A Geometry-Based Beamforming Channel Model for UAV mmWave Communications
Kai Mao,
Qiuming Zhu,
Maozhong Song,
Boyu Hua,
Weizhi Zhong,
Xijuan Ye
Affiliations
Kai Mao
The Key Laboratory of Dynamic Cognitive System of Electromagnetic Spectrum Space, College of Electronic and Information Engineering, Nanjing University of Aeronautics and Astronautics, Nanjing 211106, China
Qiuming Zhu
The Key Laboratory of Dynamic Cognitive System of Electromagnetic Spectrum Space, College of Electronic and Information Engineering, Nanjing University of Aeronautics and Astronautics, Nanjing 211106, China
Maozhong Song
The Key Laboratory of Dynamic Cognitive System of Electromagnetic Spectrum Space, College of Electronic and Information Engineering, Nanjing University of Aeronautics and Astronautics, Nanjing 211106, China
Boyu Hua
The Key Laboratory of Dynamic Cognitive System of Electromagnetic Spectrum Space, College of Electronic and Information Engineering, Nanjing University of Aeronautics and Astronautics, Nanjing 211106, China
Weizhi Zhong
The Key Laboratory of Dynamic Cognitive System of Electromagnetic Spectrum Space, College of Astronautics, Nanjing University of Aeronautics and Astronautics, Nanjing 211106, China
Xijuan Ye
The Key Laboratory of Dynamic Cognitive System of Electromagnetic Spectrum Space, College of Electronic and Information Engineering, Nanjing University of Aeronautics and Astronautics, Nanjing 211106, China
Considering the three-dimensional (3D) trajectory, 3D antenna array, and 3D beamforming of unmanned aerial vehicle (UAV), a novel non-stationary millimeter wave (mmWave) geometry-based stochastic model for UAV to vehicle communication channels is proposed.
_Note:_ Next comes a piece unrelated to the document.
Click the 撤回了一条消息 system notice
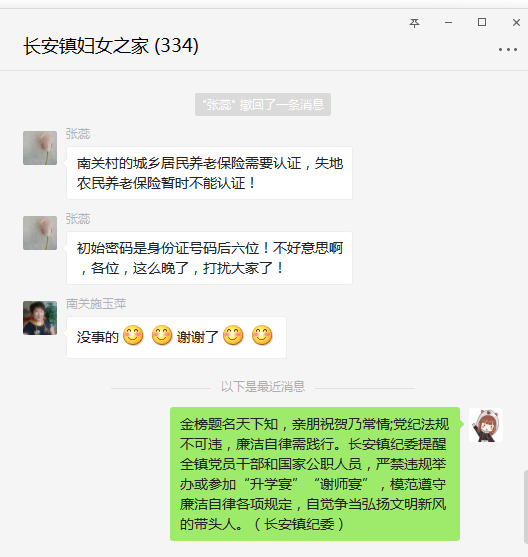 pyautogui.click(x=263, y=104)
Based on the analysis results of measured and ray tracing simulation data of UAV mmWave communication links, the proposed parametric channel model is constructed by a line-of-sight path, a ground specular path, and two strongest single-bounce paths. Meanwhile, a new parameter computation method is also developed, which is divided into the deterministic (or geometry-based) part and the random (or empirical) part. The simulated power delay profile and power angle profile demonstrate that the statistical properties of proposed channel model are time-variant with respect to the scattering scenarios, positions and beam direction. Moreover, the simulation results of autocorrelation functions fit well with the theoretical ones as well as the measured ones.